Pubblicità digitale, gioie e dolori degli inserzionisti e degli editori. Non é un mistero che molte, moltissime visualizzazioni su banner pubblicati sui vari siti siano frutto di azioni robotizzate, di click fatti da realtà virtuali che finiscono con il danneggiare la seria azione di comunicazione da parte di aziende ed editori. Tanto che alcuni inserzionisti hanno già iniziato a prendere contromisure. Drastiche, come nel caso delle multinazionali Procter & Gamble e Unilever.
Nelle more che l’Unione Europea si muova creando finalmente un codice di buona condotta digitale da fare rispettare universalmente (cosa più facile a dirsi che a farsi), sono le singole aziende a muoversi, per fare pulizia di milioni di click spuri (come quelli degli spot visti per meno di due secondi, cosa che un umano non riesce a fare tenendo conto dei tempi di reazione) che comportano ingenti spese, ma del tutto inefficienti per veicolare la propria comunicazione. Un caso eclatante è quello di Procter & Gamble, conglomerato che spazia dalla pulizia per la casa all’igiene personale fino agli alimentari e ad oggetti tecnologici: secondo il direttore marketing globale Marc Pritchard, la pulizia dei click robotizzati ha portato ad un risparmio di 200 milioni di dollari (circa 170 milioni di euro) su base annua. Un bel gruzzoletto, spesso connesso con visualizzazioni cu canali indesiderati da parte degli inserzionisti.

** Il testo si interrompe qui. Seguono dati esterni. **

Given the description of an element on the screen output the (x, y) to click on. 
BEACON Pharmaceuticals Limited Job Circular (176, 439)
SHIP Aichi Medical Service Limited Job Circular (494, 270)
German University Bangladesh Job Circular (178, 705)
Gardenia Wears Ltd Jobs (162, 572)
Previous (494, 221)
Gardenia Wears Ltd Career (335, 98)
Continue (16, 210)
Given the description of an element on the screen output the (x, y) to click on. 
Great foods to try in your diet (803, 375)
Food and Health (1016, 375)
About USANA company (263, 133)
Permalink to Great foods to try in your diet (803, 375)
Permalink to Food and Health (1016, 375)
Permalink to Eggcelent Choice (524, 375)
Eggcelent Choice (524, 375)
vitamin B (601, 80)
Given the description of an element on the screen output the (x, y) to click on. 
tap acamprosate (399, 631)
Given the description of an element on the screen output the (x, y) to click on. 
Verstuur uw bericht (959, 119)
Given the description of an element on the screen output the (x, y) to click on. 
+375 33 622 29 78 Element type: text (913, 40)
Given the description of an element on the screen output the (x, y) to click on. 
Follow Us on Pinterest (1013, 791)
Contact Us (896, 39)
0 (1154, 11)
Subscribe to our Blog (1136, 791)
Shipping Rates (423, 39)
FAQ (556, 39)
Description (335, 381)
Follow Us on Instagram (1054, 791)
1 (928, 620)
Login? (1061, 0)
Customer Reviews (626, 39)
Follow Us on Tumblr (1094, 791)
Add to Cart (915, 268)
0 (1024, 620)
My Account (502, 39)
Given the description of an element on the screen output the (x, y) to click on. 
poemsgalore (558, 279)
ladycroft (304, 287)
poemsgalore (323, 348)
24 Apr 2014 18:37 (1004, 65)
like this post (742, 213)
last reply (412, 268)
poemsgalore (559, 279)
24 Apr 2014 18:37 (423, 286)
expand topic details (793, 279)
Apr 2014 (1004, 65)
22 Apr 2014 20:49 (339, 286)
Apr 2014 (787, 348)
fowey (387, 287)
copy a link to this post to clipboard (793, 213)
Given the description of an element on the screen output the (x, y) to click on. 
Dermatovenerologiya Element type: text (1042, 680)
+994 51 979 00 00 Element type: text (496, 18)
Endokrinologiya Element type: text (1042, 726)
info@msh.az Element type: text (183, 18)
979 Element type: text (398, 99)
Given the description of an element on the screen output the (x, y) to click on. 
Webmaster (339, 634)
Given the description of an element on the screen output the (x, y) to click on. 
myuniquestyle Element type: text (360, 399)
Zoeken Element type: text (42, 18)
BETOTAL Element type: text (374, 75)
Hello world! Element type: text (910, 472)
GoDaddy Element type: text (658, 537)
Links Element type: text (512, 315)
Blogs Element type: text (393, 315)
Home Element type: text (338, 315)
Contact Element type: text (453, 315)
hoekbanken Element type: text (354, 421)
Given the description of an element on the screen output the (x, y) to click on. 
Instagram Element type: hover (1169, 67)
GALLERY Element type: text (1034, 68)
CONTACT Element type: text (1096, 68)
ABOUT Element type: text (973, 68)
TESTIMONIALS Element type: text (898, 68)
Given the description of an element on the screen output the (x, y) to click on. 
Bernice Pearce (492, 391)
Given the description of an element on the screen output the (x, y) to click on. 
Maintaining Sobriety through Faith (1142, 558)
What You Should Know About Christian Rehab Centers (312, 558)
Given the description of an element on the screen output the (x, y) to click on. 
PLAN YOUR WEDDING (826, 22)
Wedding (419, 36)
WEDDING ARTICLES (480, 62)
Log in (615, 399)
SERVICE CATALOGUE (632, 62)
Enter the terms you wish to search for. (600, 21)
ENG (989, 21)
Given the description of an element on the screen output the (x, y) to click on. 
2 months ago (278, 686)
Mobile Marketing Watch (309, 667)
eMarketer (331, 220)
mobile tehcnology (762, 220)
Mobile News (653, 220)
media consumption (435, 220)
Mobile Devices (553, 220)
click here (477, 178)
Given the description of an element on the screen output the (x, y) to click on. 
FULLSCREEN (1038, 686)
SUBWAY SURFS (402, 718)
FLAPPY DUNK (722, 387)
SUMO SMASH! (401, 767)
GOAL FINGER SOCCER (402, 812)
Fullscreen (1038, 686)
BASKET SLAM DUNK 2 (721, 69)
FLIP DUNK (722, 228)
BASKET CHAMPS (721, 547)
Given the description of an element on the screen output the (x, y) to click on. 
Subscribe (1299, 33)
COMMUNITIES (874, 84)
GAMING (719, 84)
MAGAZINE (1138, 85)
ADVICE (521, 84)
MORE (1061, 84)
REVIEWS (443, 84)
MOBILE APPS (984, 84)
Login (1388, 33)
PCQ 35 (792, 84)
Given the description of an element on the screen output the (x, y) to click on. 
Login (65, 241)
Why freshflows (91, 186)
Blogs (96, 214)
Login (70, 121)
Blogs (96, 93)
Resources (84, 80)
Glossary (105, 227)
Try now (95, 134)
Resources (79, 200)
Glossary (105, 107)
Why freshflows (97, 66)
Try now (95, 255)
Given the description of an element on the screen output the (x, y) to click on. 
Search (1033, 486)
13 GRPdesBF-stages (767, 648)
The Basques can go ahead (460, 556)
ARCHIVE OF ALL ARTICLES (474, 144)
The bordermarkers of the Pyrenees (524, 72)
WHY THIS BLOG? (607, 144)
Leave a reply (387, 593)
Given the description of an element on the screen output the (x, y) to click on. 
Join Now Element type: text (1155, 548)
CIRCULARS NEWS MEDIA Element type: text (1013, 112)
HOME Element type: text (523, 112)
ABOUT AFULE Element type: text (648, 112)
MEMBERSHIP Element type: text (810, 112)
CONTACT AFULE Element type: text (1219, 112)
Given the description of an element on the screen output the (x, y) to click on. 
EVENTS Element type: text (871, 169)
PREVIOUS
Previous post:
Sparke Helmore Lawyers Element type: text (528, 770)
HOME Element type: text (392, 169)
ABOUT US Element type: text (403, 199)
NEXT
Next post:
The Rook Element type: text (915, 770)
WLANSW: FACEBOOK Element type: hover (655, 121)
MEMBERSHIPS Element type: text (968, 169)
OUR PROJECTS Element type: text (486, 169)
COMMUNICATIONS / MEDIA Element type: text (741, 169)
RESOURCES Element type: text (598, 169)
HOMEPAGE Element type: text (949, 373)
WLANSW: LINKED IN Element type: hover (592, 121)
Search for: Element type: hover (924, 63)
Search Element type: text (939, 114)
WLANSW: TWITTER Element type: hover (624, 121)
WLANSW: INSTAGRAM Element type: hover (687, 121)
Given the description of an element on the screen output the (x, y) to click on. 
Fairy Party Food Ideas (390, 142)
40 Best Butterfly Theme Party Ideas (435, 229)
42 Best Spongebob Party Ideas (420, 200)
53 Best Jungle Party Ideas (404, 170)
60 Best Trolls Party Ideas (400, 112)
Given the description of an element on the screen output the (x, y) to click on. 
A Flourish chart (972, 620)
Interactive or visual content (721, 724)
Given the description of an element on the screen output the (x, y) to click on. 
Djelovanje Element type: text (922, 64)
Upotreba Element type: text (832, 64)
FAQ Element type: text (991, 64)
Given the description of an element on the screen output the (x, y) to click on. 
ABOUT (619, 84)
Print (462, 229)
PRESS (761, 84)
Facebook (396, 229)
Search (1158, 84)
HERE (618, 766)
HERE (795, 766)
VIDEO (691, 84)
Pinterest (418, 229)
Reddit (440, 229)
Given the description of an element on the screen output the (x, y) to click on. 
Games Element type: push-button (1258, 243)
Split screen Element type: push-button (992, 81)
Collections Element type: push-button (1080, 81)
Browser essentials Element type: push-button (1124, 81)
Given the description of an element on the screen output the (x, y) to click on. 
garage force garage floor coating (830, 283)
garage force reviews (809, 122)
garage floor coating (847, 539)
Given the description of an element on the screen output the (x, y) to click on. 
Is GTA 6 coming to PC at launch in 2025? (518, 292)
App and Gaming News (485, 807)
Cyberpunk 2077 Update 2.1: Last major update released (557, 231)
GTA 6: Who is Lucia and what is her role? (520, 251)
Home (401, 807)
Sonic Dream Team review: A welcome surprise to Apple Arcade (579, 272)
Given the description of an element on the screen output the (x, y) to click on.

Procter & Gamble (che stima di risparmiare nei prossimi 5 anni qualcosa come 1,2 miliardi di dollari (circa 1 miliardo di euro) non è da sola: Unilever (altro colosso globale multimarichio) stima risparmi per 2,5 miliardi di dollari (oltre 2 miliardi di euro) entro il 2019, oltre a tantissime altre realtà che vogliono focalizzare meglio i propri investimenti in tema di marketing digitale.
Utilizzare canali web di qualità, che veicolando dati ed informazioni selezionate ed affidabili, si perde sicuramente qualcosa nella globalità dell’informazione, ma si guadagna decisamente nella qualità dell’attenzione di chi li utilizza. Più che puntare a milionate di click fasulli che spesso portano ad un’ubriacatura digitale, meglio puntare su realtà più piccole e segmentate che sono in grado di dare maggiore ritorno all’investimento in termini di qualità del contatto conseguito anche rispettando le aspettative del lettore senza bombardarlo con pop-up o schermate fastidiose che spesso si traducono in un boomerang.